Le moment approchait où allaient commencer, sur divers points de l’île, des fouilles plus profondes et plus productives que toutes celles qui avaient été entreprises jusque-là par des villageois, égratignant le sol à la dérobée ou par des voyageurs toujours pressés. Le premier agent européen qui ait recherché les antiquités cypriotes, ce fut le comte de Maricourt, vice-consul de France à Larnaca. Sa famille et lui avaient l’habitude de se promener, les beaux soirs d’été, sur la plage marine ou le long du grand lac salé, qui s’étend au sud de la ville. Là, sur la pente d’une petite colline qui domine cette lagune, un jour, le consul, en remuant le sable du bout de sa canne, heurta et mit au jour une petite statuette de terre cuite ; il continua la fouille avec le même instrument et dégagea plusieurs autres figurines. Cette découverte toute fortuite le mit en goût.
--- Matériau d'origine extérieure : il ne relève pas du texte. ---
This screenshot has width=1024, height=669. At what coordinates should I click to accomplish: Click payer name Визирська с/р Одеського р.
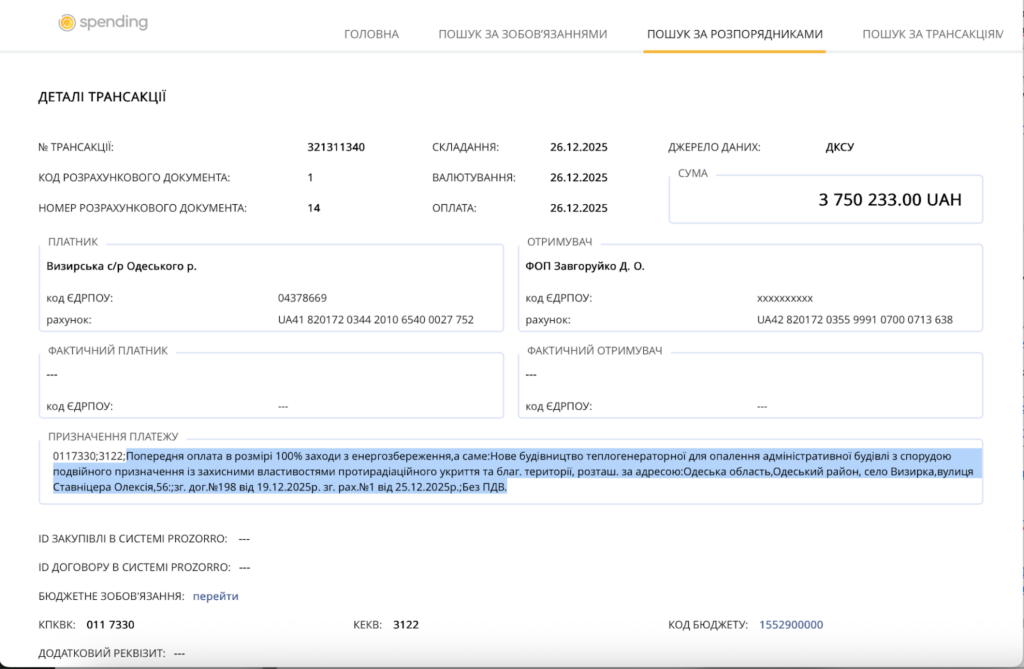(x=121, y=267)
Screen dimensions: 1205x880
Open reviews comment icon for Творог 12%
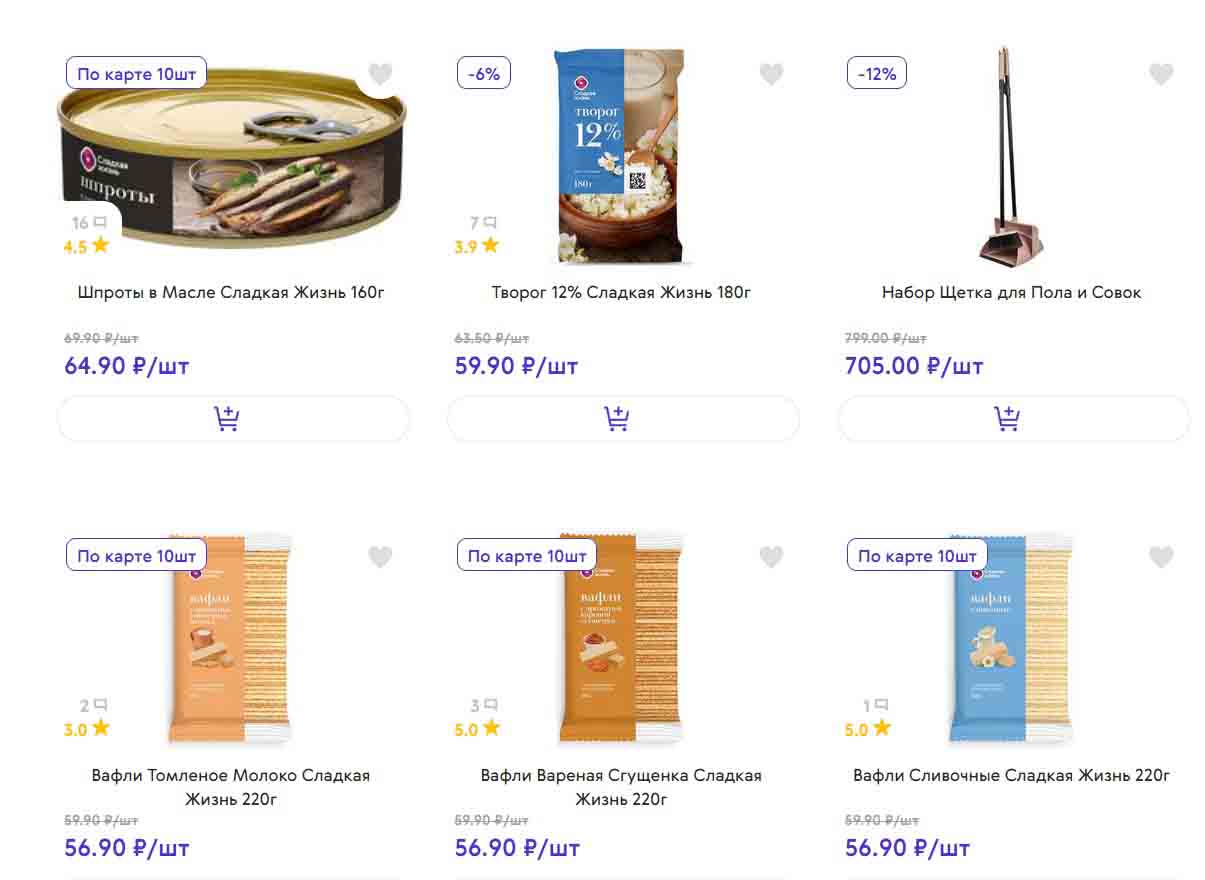click(489, 223)
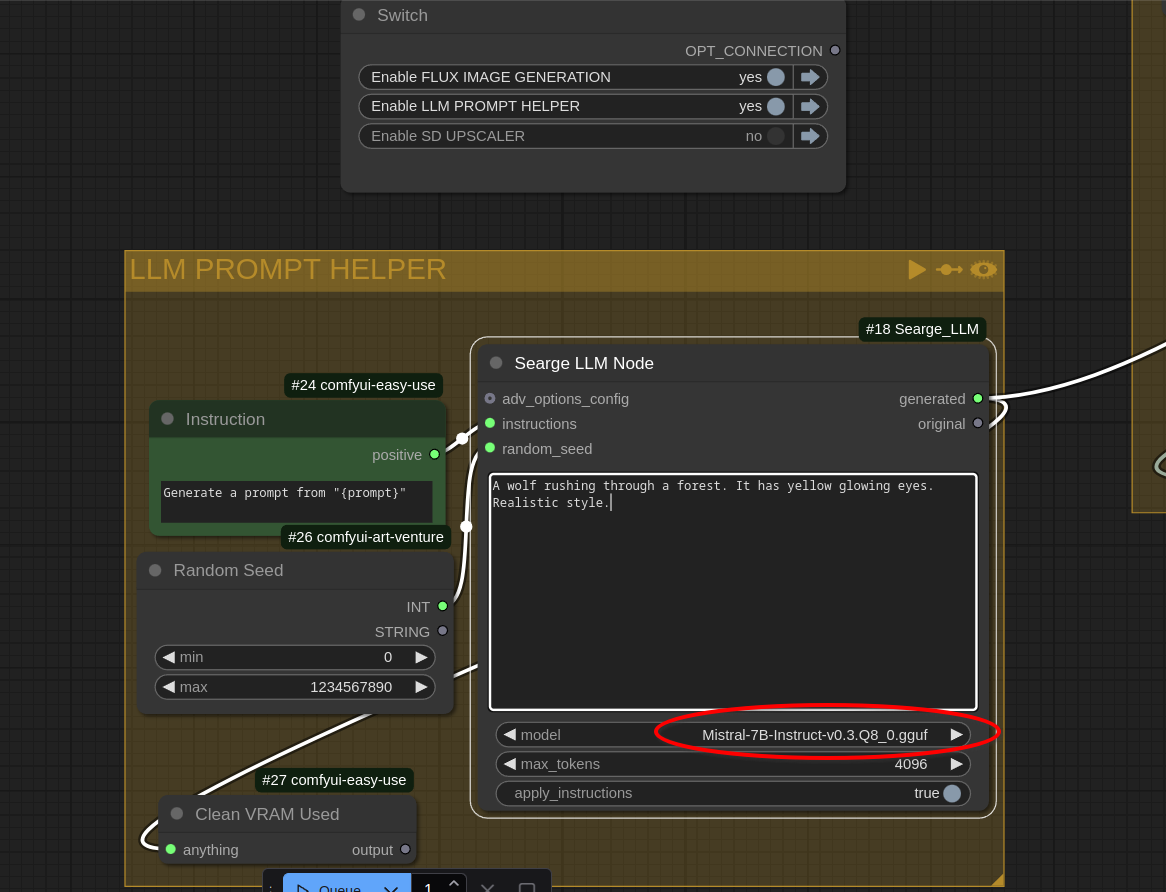
Task: Collapse the Random Seed node via dot
Action: (155, 570)
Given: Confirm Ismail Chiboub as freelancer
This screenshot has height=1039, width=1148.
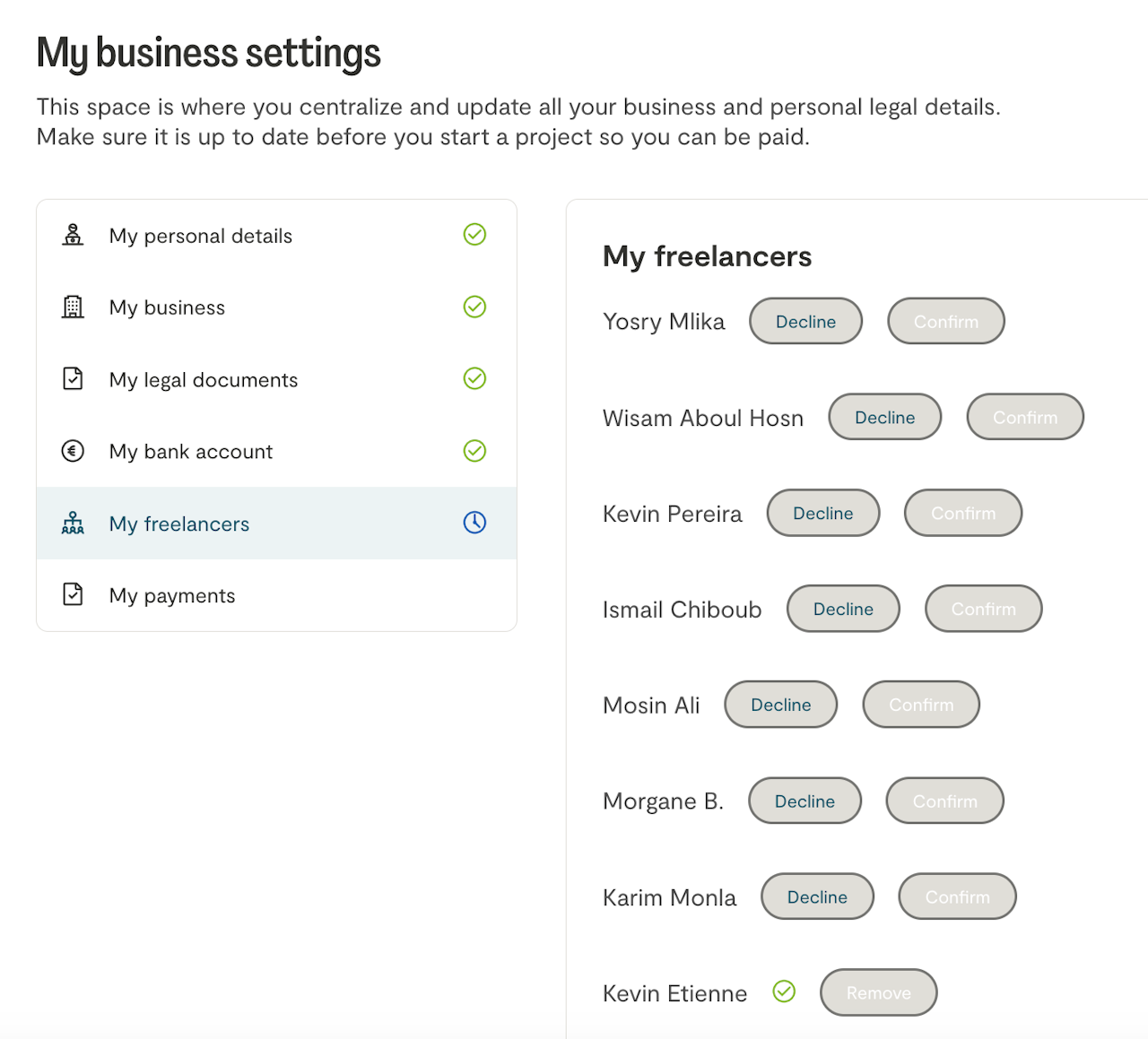Looking at the screenshot, I should pyautogui.click(x=983, y=610).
On revint le lendemain au même endroit avec quelques pelles et l’on fit de nouvelles trouvailles, distraction précieuse dans la vie monotone d’une petite ville turque. Chaque soir on pouvait voir la bande se diriger vers la colline pour y reprendre son travail de la veille ; on allait ramasser des statuettes comme en France on va cueillir des fraises ou des champignons. Les autres Européens, par courtoisie, et les indigènes, par crainte de déplaire au consul, s’abstenaient de toucher à ce terrain, où, d’après des inscriptions qui s’y montrèrent plus tard, devait exister jadis un temple de Déméter Paralia, divinité protectrice des marins. En peu de mois, M. de Maricourt eut une collection qui, dit-on, ne manquait pas de valeur ; elle contenait surtout de petites pièces de l’époque gréco-romaine.

En 1865, M. de Maricourt mourut à son poste, du choléra ; mais alors se mettaient à l’œuvre M. Hamilton Lang et Louis Palma de Cesnola.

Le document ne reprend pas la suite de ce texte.